L’Iran di Twitter e degli ayatollah
Sulle riviste popolari degli anni ’60 e ’70 campeggiavano le vicende della moglie ripudiata dello Scià, la bellissima Soraya, e di quella che gli aveva poi dato la discendenza, Farah Diba. Per questo l’Iran fu conosciuto da noi per le sue principesse piuttosto che per la sua storia politica ed economica. Ciò fino a quando Reza Pahlavi fu spodestato e i paesi più sviluppati sottoposti ad un durissimo “shock petrolifero”.
Il giudizio storico sulla vicenda del 1979 e l’avvento dei Khomeinisti al potere non può essere fatto che di luci ed ombre (anche sull’atteggiamento di qualche potenza occidentale), ma non vi è dubbio che la “rivoluzione iraniana” è sfociata ben presto in un regime tirannico e oppressivo.
Pochi anni fa l’esperienza del governo Kathami ha dimostrato che anche un timido “riformismo democratico” non può affermarsi dall’interno di quella teocrazia, la quale, comunque, ha per ora la maggioranza della popolazione dalla sua parte.
Papa Benedetto XVI ama ripetere che «sono le minoranze creative che fanno la storia». In questi giorni in Iran stiamo forse assistendo proprio all’esprimersi di una di tali minoranze. Anche le lunghe barbe degli ayatollah devono fare i conti con un vento nuovo che soffia impetuoso.
Sono soprattutto i giovani, con i loro desideri e quel po’ di incoscienza che diventa coraggio ad animare la rivolta contro l’autocrazia islamica, un vero e proprio regime religioso che, sotto l’incalzare della protesta, rischia di divenire un regime militare in piena regola.
I cellulari, Twitter, una comunicazione istantanea che non si riesce a controllare e soffocare sono le principali armi di questi rivoltosi, che ormai non contestano più soltanto i risultati delle ultime elezioni, ma mettono in discussione lo stesso fondamento religioso dello Stato.
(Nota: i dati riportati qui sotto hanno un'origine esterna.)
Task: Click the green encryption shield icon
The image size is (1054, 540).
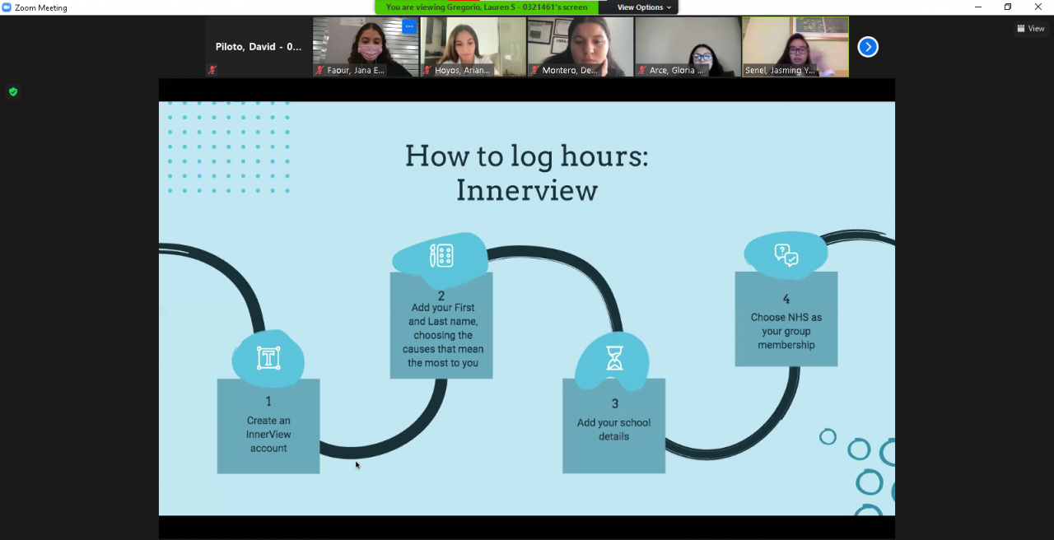Action: pyautogui.click(x=13, y=92)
In un certo senso la rivolta sta andando oltre il volere dei suoi stessi capi.
Basta guardare i volti delle ragazze sotto il velo (qualcuna addirittura a capo scoperto) nelle manifestazioni per capire come i giovani iraniani abituati ad usare internet vivano nella contemporaneità della globalizzazione.
L’Iran è uno dei maggiori produttori mondiali di petrolio e ciò lo renderà ancora per qualche decennio un fulcro degli equilibri internazionali. L’Italia, dal canto suo, è un partner commerciale di primo piano per Teheran.
La netta caratterizzazione sciita della nazione iraniana, in un mondo islamico a prevalenza sunnita, e il profondo antisionismo animato dal clero e dal governo, che, intanto, rivendica il proprio diritto a produrre energia nucleare (e con essa, in potenza, armamenti atomici), sono elementi di forte tensione dell’area mediorientale.
Per tutto questo, al di là della sensibilità che ciascuno di noi può avere, quel che succede in Iran non è affatto indifferente per il nostro Paese.
Così, alzando per un momento lo sguardo dalle vicenduole nostrane, sempre più deprimenti e demotivanti, i migliori auguri per il 2010 dovremmo forse rivolgerli proprio alle donne ed agli uomini che nella Persia delle mille e una notte fanno viaggiare la loro ansia di libertà sui display dei cellulari e gli schermi dei computer di tutto il mondo, facendoci respirare un’aria che sa di libertà e fraternità.
Scendono in piazza sfidando un potere intransigente e feroce e rappresentano, con il colore verde che li contraddistingue, una delle poche speranze di cambiamento in grado caratterizzare questo nuovo anno.